文書の抜粋:
──────────────────────────────
8月12日に行われたボクシング世界ダブルタイトルマッチ。WBC世界フライ級チャンピオンの八重樫選手は動きの硬い挑戦者・ニエベスを序盤からスピードとキレの違いを魅せつけて圧倒。危なげなく防衛を果たしました。
元世界チャンピオンの長谷川穂積選手の世界前哨戦は圧巻の1RKO勝利。対戦相手の意識をスパっと切り落とすような恐ろしいパンチの切れ味でした。長谷川選手はこの後、キャリア終焉に向けてどんな相手と闘いどんな試合を見せてくれるのでしょうか。
さてこの日一番注目していたのがWBC世界バンタム級チャンピオン「ゴールデンレフト」のニックネームを持つ山中慎介選手の防衛戦です。
この「ゴールデンレフト」というニックネームが表すように山中選手はサウスポーの強打者で、左ストレートは高いKO率を誇ります。攻撃力にばかりに目が行きますがデフェンス技術も高く、まさに「打たれずに打つ」を体現しています。
防衛戦の相手はプエルトリコのホセ・ニエベス選手。キャリアを考えても山中選手が格上。どういう勝ち方をするかが注目されました。
しかし、試合は圧勝。1Rに「ゴールデンレフト」を炸裂させてのKO勝ち。解説しながら、この試合を振り返ってみましょう。
──────────────────────────────
提示データ:
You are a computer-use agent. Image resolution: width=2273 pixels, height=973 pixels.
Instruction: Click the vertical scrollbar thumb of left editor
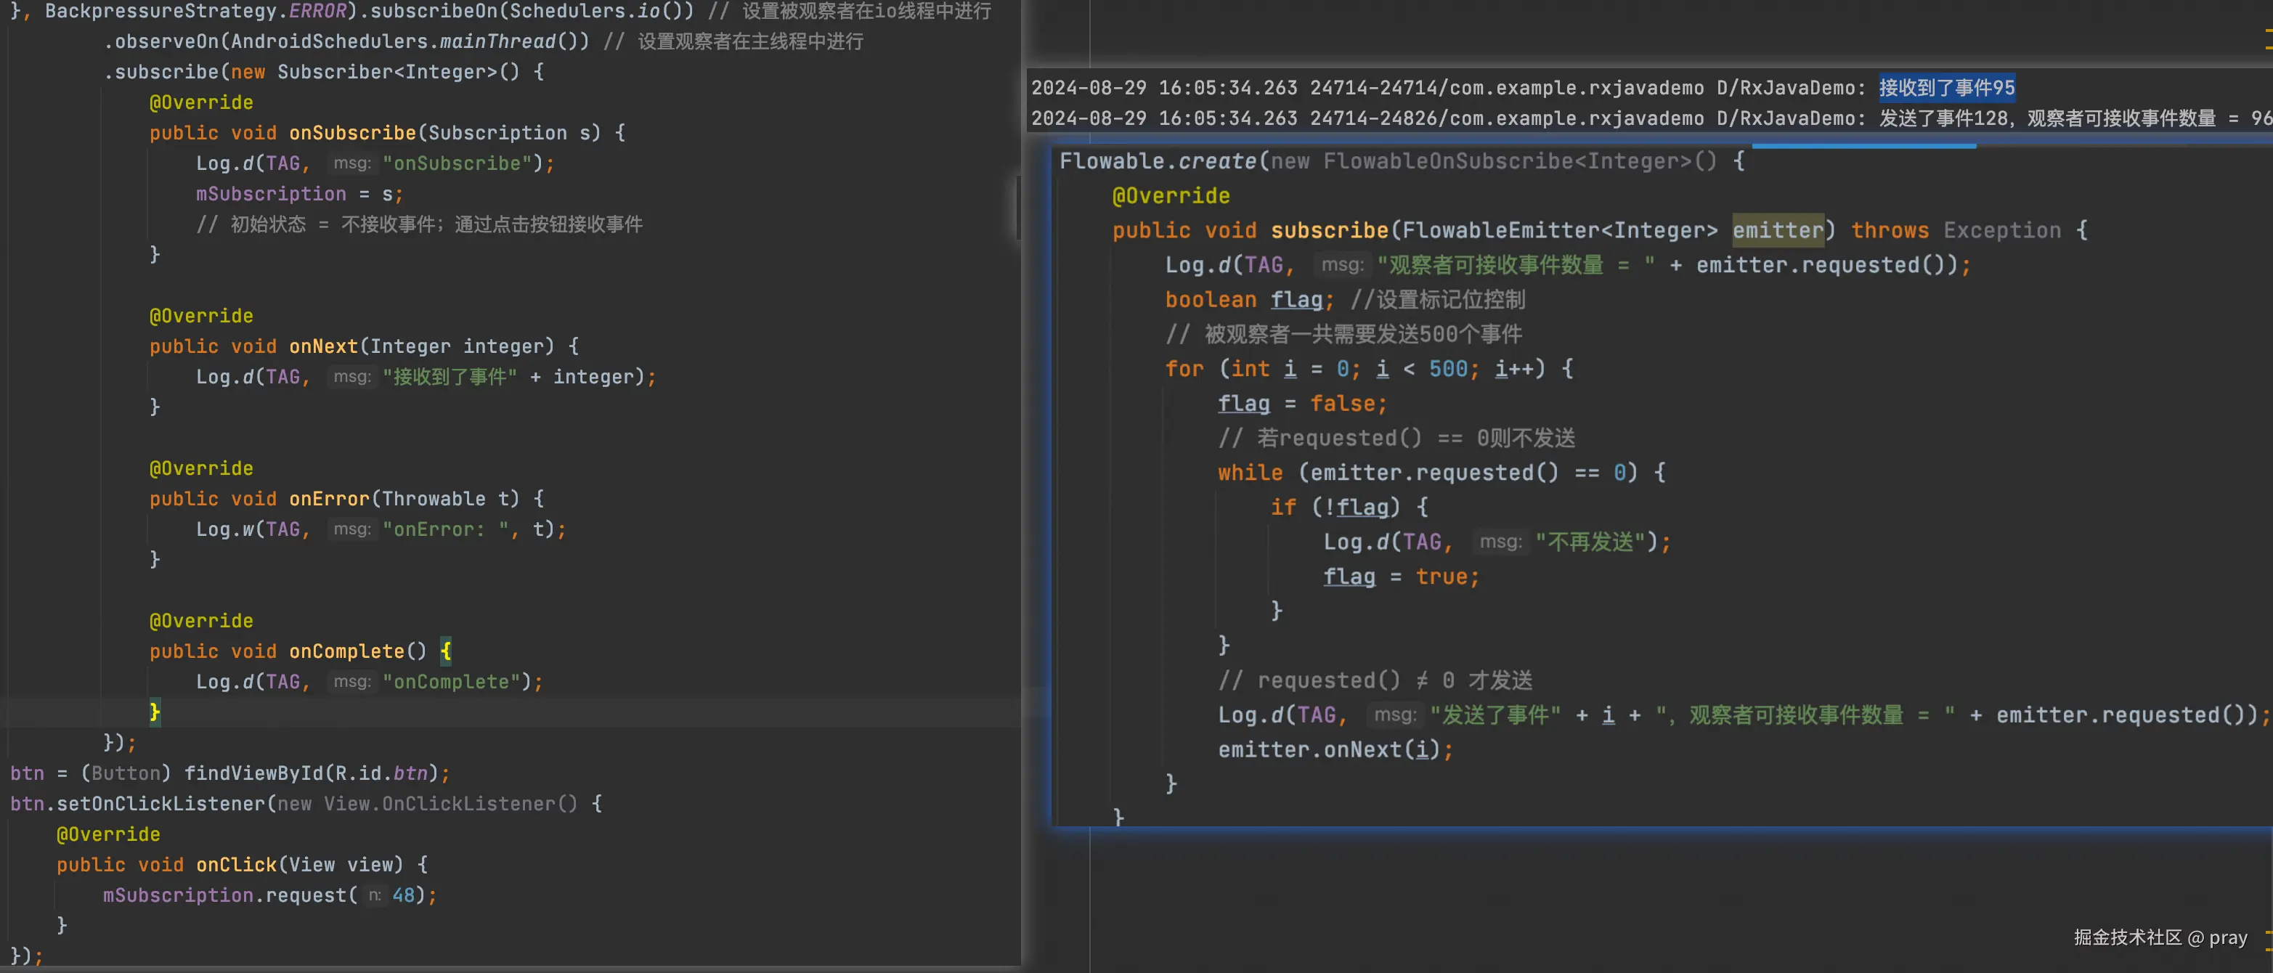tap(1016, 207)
──────────────────────────────
短い課題 1:
ボクシング記事の内容に基づいて、次の問いに答えよ。
(a) 八重樫選手が持つ世界タイトルは何か。
(b) 長谷川穂積選手の世界前哨戦はどのような結果だったか。
(c) 山中慎介選手のニックネームは何か。
短い課題 2:
ボクシング記事の最後の文に続けて、その先を書け。

課題の解答 1:
(a) WBC世界フライ級チャンピオン
(b) 1RKO勝利
(c) ゴールデンレフト

課題の解答 2:
序盤は小刻みに相手との間合いを微調整しながらプレッシャーをかけていく山中選手。彼の強さはこの「間合い」の作り方にもあると思います。
あくまでも自然に小さなステップを繰り返すことで自分のパンチは当たるけど相手のパンチは届かない位置にスッと移動しています。対戦相手は「なんで俺のパンチが当たらないんだ!?」と精神的にもプレッシャーを与えられてスタミナも浪費してしまうという悪循環に陥ります。
パンチのデフェンスというのは大きく分けると、
・頭を動かしてよける。
・手や肩でブロック。
・当たらない位置に間合いを外す。
の3つがあります。
この中で一番安全なのが間合いを外すことです。極端な例えですが10m離れたところにいる相手のパンチは目を閉じててももらいません(自分のパンチも絶対当たりませんが......)。
山中選手はそれをギリギリの距離で細かく微調整を繰り返しています。中盤は山中選手が徐々手数を増やしプレッシャーを強めていきます。ボディへの攻撃も有効なものがありました。これでニエベスは意識がボディにも向かいます。
そして迎えたフィニッシュ。
ボディへの攻撃のイメージが残っているニエベスにボディへのフェイントを交えた左ストレート一閃。素晴らしいKOです。
フィニッシュの左は、
・ボディへの目線
・右手をボディへジャブのようにスッと差し出す
・体全体をボディブローを打つ時のように沈み込ませる
さらに中盤のボディへの攻撃。
この4つの布石を織り込んでの一撃。ニエベス選手が試合後に「最後の攻撃は全くパンチが見えなかった」と語るのも無理はありません。
まさに「ゴールデンレフト」。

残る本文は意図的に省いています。